» **EXERCISE**:
Print all the records below, word for word and in full.

» **THE INPUT**:

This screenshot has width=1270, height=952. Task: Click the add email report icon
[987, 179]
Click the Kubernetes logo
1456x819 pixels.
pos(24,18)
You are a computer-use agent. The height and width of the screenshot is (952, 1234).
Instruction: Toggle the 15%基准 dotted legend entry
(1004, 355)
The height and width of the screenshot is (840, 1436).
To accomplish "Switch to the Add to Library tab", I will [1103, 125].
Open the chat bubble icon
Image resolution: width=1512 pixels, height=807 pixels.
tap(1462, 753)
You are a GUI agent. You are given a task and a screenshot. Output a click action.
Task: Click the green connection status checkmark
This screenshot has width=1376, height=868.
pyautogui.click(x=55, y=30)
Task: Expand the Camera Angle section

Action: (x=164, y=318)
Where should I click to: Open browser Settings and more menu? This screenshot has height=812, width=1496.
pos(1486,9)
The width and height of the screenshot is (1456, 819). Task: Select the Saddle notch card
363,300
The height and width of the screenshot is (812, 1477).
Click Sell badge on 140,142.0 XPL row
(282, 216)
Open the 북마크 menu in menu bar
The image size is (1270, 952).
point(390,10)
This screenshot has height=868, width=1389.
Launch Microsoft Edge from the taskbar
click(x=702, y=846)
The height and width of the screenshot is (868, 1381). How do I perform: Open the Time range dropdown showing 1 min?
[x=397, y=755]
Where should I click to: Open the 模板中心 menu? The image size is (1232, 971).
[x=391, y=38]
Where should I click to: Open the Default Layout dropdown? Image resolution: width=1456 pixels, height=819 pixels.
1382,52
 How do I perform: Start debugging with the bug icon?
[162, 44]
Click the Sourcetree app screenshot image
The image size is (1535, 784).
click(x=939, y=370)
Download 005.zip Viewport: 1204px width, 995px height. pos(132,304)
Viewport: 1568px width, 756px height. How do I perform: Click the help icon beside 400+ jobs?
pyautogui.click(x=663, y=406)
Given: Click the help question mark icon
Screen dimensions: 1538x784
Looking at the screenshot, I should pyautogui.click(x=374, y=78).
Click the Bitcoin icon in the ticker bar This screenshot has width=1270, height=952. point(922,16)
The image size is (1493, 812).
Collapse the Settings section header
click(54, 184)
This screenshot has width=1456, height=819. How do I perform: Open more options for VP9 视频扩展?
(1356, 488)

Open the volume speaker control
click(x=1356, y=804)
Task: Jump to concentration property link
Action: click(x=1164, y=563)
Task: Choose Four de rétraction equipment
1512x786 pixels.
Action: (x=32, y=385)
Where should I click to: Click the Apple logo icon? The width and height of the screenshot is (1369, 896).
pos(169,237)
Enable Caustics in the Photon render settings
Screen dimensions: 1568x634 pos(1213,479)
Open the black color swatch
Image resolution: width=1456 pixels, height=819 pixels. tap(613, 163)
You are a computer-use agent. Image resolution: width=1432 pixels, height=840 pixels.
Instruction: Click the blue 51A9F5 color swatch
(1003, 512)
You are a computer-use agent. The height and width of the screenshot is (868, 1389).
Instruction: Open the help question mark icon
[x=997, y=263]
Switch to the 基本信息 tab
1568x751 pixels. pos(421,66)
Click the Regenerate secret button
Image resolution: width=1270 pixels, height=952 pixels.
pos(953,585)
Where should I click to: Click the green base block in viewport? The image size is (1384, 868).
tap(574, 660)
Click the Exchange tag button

» **SOLUTION TO THE PROBLEM**:
This screenshot has width=1270, height=952. Task: Click the add email report icon
[987, 179]
Click the Kubernetes logo
1456x819 pixels.
pos(24,18)
You are a computer-use agent. The height and width of the screenshot is (952, 1234).
Instruction: Toggle the 15%基准 dotted legend entry
(1004, 355)
The height and width of the screenshot is (840, 1436).
To accomplish "Switch to the Add to Library tab", I will [1103, 125].
Open the chat bubble icon
Image resolution: width=1512 pixels, height=807 pixels.
tap(1462, 753)
You are a GUI agent. You are given a task and a screenshot. Output a click action.
Task: Click the green connection status checkmark
This screenshot has width=1376, height=868.
pyautogui.click(x=55, y=30)
Task: Expand the Camera Angle section

Action: (x=164, y=318)
Where should I click to: Open browser Settings and more menu? This screenshot has height=812, width=1496.
pos(1486,9)
The width and height of the screenshot is (1456, 819). Task: Select the Saddle notch card
363,300
The height and width of the screenshot is (812, 1477).
Click Sell badge on 140,142.0 XPL row
(282, 216)
Open the 북마크 menu in menu bar
The image size is (1270, 952).
point(390,10)
This screenshot has height=868, width=1389.
Launch Microsoft Edge from the taskbar
click(x=702, y=846)
The height and width of the screenshot is (868, 1381). How do I perform: Open the Time range dropdown showing 1 min?
[x=397, y=755]
Where should I click to: Open the 模板中心 menu? The image size is (1232, 971).
[x=391, y=38]
Where should I click to: Open the Default Layout dropdown? Image resolution: width=1456 pixels, height=819 pixels.
1382,52
 How do I perform: Start debugging with the bug icon?
[162, 44]
Click the Sourcetree app screenshot image
The image size is (1535, 784).
click(x=939, y=370)
Download 005.zip Viewport: 1204px width, 995px height. pos(132,304)
Viewport: 1568px width, 756px height. How do I perform: Click the help icon beside 400+ jobs?
pyautogui.click(x=663, y=406)
Given: Click the help question mark icon
Screen dimensions: 1538x784
Looking at the screenshot, I should pyautogui.click(x=374, y=78).
Click the Bitcoin icon in the ticker bar This screenshot has width=1270, height=952. point(922,16)
The image size is (1493, 812).
Collapse the Settings section header
click(54, 184)
This screenshot has width=1456, height=819. How do I perform: Open more options for VP9 视频扩展?
(1356, 488)

Open the volume speaker control
click(x=1356, y=804)
Task: Jump to concentration property link
Action: click(x=1164, y=563)
Task: Choose Four de rétraction equipment
1512x786 pixels.
Action: (x=32, y=385)
Where should I click to: Click the Apple logo icon? The width and height of the screenshot is (1369, 896).
pos(169,237)
Enable Caustics in the Photon render settings
Screen dimensions: 1568x634 pos(1213,479)
Open the black color swatch
Image resolution: width=1456 pixels, height=819 pixels. tap(613, 163)
You are a computer-use agent. Image resolution: width=1432 pixels, height=840 pixels.
Instruction: Click the blue 51A9F5 color swatch
(1003, 512)
You are a computer-use agent. The height and width of the screenshot is (868, 1389).
Instruction: Open the help question mark icon
[x=997, y=263]
Switch to the 基本信息 tab
1568x751 pixels. pos(421,66)
Click the Regenerate secret button
Image resolution: width=1270 pixels, height=952 pixels.
pos(953,585)
Where should I click to: Click the green base block in viewport? The image size is (1384, 868).
tap(574, 660)
Click the Exchange tag button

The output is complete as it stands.